Material to process ▸
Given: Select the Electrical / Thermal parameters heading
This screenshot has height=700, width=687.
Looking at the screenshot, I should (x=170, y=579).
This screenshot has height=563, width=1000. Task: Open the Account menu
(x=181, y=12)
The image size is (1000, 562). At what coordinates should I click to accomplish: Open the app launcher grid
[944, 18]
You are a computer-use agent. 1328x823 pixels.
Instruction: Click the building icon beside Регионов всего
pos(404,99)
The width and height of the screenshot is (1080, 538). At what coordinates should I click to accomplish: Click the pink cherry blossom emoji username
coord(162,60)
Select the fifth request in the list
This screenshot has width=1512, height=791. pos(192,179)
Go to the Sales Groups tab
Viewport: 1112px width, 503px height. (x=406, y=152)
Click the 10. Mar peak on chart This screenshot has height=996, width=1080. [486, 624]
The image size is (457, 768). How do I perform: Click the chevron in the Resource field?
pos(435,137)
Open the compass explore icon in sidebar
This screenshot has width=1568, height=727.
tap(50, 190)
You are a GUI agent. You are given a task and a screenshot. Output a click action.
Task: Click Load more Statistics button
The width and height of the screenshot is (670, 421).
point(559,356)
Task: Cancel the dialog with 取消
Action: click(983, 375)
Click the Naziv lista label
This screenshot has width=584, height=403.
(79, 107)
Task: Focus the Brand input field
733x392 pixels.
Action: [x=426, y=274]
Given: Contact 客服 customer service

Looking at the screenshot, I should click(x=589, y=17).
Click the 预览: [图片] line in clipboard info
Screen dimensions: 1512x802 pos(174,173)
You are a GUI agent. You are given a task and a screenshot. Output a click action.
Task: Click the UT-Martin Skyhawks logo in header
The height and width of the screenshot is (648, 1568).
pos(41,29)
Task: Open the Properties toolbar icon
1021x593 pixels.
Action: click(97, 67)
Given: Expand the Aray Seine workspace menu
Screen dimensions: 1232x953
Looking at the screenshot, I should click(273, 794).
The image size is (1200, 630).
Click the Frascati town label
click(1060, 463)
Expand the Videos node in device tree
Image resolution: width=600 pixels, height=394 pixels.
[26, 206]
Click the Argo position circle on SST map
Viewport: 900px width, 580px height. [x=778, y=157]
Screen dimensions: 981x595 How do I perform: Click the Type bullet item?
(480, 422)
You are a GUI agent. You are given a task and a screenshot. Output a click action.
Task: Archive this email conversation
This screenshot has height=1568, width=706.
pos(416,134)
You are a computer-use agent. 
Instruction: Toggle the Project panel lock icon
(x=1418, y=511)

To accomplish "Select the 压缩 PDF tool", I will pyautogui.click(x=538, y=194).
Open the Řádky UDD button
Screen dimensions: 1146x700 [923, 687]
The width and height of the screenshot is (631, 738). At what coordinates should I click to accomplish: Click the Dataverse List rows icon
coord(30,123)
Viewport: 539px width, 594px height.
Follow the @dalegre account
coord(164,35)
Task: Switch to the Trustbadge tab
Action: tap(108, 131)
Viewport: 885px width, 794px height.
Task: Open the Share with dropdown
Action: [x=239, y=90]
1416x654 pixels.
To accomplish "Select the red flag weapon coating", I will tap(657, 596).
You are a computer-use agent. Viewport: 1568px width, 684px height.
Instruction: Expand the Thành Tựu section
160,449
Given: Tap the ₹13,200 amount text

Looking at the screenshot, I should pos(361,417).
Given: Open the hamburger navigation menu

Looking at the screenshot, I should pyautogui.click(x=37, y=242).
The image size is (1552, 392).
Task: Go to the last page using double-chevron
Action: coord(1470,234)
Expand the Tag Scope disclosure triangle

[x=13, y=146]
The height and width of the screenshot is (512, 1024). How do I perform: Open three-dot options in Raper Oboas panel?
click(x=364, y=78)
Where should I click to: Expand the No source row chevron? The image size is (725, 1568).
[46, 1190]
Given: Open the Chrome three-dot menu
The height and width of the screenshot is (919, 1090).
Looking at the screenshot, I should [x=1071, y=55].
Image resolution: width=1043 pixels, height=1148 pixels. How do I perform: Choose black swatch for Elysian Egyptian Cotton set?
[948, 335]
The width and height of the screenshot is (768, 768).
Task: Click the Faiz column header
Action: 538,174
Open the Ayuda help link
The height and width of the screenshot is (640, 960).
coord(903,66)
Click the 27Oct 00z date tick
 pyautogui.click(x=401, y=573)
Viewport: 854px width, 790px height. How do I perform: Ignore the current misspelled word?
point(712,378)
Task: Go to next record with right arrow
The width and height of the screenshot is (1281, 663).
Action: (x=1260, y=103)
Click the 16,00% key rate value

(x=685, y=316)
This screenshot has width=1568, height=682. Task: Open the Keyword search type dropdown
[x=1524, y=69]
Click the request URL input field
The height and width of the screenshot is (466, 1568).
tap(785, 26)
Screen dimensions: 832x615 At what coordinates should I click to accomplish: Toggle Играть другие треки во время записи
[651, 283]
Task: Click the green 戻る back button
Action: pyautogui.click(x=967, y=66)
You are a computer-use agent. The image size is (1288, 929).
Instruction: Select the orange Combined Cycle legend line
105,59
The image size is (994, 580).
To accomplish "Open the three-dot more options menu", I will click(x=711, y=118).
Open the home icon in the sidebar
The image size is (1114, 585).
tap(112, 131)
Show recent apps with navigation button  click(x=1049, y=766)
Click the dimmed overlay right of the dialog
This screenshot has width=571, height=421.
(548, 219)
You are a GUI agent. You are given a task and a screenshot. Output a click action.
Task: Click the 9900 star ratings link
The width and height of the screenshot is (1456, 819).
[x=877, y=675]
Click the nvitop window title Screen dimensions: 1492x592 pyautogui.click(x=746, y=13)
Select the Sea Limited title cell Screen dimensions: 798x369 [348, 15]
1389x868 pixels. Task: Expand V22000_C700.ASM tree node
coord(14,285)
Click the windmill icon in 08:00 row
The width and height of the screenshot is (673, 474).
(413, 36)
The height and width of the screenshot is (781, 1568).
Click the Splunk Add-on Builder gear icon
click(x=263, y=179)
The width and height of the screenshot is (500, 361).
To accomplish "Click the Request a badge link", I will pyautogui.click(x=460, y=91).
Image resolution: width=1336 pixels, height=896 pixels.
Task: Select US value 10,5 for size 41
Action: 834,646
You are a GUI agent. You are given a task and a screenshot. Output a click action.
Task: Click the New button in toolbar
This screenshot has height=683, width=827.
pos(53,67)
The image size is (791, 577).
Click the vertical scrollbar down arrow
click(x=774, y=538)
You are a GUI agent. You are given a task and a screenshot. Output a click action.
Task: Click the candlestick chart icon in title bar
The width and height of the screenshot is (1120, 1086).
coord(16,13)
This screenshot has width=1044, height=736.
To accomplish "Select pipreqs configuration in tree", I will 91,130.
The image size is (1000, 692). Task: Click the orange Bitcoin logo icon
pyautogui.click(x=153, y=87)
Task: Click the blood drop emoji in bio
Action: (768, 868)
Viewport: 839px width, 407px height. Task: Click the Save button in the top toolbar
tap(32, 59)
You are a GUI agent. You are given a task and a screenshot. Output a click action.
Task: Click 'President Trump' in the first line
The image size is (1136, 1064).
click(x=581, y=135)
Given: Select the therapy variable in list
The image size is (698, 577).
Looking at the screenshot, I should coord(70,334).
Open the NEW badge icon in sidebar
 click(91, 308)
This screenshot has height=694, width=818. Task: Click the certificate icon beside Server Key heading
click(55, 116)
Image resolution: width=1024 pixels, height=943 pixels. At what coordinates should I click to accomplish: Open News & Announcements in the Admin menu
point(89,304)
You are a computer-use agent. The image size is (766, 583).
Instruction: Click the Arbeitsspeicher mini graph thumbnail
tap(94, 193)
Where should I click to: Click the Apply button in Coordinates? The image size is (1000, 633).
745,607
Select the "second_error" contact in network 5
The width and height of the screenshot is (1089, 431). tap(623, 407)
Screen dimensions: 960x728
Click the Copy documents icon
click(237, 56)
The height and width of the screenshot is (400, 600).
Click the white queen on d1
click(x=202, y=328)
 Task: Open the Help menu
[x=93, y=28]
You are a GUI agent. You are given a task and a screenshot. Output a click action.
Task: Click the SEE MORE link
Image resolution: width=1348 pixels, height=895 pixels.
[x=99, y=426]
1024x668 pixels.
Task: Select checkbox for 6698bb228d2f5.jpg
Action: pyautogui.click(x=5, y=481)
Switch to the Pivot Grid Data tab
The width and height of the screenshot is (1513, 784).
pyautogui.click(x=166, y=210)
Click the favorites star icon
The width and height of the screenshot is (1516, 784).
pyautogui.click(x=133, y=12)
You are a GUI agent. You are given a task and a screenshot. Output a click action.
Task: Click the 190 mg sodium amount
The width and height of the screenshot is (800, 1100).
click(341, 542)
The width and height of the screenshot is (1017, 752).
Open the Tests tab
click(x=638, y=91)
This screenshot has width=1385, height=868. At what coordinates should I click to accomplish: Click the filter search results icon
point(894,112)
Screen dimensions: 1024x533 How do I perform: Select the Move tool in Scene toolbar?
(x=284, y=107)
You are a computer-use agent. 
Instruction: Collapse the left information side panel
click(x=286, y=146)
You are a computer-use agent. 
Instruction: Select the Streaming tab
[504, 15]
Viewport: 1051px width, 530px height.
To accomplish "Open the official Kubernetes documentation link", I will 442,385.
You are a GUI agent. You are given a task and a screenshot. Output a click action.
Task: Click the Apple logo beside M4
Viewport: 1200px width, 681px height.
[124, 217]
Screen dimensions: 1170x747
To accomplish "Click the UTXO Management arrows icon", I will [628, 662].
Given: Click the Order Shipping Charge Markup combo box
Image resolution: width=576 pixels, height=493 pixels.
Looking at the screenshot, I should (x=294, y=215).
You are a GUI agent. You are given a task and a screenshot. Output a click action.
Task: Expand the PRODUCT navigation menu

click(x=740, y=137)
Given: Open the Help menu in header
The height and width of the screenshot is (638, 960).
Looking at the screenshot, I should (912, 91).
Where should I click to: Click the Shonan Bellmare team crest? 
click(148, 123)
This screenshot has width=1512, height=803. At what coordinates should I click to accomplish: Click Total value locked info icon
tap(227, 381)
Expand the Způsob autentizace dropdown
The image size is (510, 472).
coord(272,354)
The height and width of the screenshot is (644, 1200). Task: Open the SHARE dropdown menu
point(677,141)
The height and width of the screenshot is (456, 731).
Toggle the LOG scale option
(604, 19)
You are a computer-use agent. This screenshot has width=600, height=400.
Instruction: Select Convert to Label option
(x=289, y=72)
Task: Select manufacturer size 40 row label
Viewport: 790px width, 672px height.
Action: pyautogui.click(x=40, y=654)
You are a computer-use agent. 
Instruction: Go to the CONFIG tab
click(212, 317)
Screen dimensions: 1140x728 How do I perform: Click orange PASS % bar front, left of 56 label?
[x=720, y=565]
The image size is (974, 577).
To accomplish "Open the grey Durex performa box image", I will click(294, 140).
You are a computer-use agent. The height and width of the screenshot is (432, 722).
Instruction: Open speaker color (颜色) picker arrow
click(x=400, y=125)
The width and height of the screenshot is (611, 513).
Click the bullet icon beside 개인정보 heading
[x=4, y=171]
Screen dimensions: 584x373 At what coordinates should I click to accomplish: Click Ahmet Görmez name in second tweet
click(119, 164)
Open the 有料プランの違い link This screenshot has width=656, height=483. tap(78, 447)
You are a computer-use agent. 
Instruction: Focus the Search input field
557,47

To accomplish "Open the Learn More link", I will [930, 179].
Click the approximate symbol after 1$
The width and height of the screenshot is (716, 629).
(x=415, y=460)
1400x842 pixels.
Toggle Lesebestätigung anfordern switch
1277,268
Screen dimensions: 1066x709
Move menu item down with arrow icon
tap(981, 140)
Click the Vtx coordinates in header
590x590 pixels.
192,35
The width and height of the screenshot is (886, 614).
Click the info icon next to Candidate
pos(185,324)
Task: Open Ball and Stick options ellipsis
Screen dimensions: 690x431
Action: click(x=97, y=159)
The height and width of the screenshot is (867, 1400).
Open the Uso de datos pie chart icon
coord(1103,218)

Task description ▸ Would you please copy all lines in the data that contain the word "title"?

Solution below ▸
Click the nvitop window title Screen dimensions: 1492x592 pyautogui.click(x=746, y=13)
Select the Sea Limited title cell Screen dimensions: 798x369 [348, 15]
Task: Click the candlestick chart icon in title bar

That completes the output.